#### [Task directions]
Reproduce the listing below, substituting "Window" for each occurrence of "Viewport" and leaving everything else unchanged.

#### [Record set]

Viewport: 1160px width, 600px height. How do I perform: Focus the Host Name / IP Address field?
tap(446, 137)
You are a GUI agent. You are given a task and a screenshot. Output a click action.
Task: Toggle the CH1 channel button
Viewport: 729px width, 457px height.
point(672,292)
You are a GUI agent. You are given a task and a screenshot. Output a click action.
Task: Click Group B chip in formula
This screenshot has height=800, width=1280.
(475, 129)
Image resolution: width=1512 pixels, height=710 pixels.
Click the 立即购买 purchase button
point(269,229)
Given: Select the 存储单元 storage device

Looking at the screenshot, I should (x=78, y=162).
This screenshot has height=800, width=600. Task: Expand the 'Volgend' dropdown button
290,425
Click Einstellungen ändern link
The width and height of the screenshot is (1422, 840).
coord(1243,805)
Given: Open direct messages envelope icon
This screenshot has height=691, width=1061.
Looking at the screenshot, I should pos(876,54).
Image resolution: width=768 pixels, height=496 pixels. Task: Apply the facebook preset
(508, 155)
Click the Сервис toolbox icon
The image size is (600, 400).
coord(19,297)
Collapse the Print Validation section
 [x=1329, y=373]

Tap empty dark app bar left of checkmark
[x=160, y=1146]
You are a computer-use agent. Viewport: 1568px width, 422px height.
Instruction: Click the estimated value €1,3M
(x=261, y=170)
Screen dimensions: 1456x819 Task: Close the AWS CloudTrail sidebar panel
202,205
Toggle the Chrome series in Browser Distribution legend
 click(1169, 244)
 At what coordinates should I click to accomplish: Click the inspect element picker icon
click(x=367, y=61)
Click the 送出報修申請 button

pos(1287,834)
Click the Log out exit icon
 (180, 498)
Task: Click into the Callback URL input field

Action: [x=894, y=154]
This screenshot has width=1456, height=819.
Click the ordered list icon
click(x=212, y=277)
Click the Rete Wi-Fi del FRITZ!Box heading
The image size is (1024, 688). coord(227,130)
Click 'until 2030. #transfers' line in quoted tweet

#### [Solution to this task]
Window: 1160px width, 600px height. How do I perform: Focus the Host Name / IP Address field?
tap(446, 137)
You are a GUI agent. You are given a task and a screenshot. Output a click action.
Task: Toggle the CH1 channel button
Window: 729px width, 457px height.
point(672,292)
You are a GUI agent. You are given a task and a screenshot. Output a click action.
Task: Click Group B chip in formula
This screenshot has height=800, width=1280.
(475, 129)
Image resolution: width=1512 pixels, height=710 pixels.
Click the 立即购买 purchase button
point(269,229)
Given: Select the 存储单元 storage device

Looking at the screenshot, I should (x=78, y=162).
This screenshot has height=800, width=600. Task: Expand the 'Volgend' dropdown button
290,425
Click Einstellungen ändern link
The width and height of the screenshot is (1422, 840).
coord(1243,805)
Given: Open direct messages envelope icon
This screenshot has height=691, width=1061.
Looking at the screenshot, I should pos(876,54).
Image resolution: width=768 pixels, height=496 pixels. Task: Apply the facebook preset
(508, 155)
Click the Сервис toolbox icon
The image size is (600, 400).
coord(19,297)
Collapse the Print Validation section
 [x=1329, y=373]

Tap empty dark app bar left of checkmark
[x=160, y=1146]
You are a computer-use agent. Window: 1568px width, 422px height.
Instruction: Click the estimated value €1,3M
(x=261, y=170)
Screen dimensions: 1456x819 Task: Close the AWS CloudTrail sidebar panel
202,205
Toggle the Chrome series in Browser Distribution legend
 click(1169, 244)
 At what coordinates should I click to accomplish: Click the inspect element picker icon
click(x=367, y=61)
Click the 送出報修申請 button

pos(1287,834)
Click the Log out exit icon
 (180, 498)
Task: Click into the Callback URL input field

Action: [x=894, y=154]
This screenshot has width=1456, height=819.
Click the ordered list icon
click(x=212, y=277)
Click the Rete Wi-Fi del FRITZ!Box heading
The image size is (1024, 688). coord(227,130)
Click 'until 2030. #transfers' line in quoted tweet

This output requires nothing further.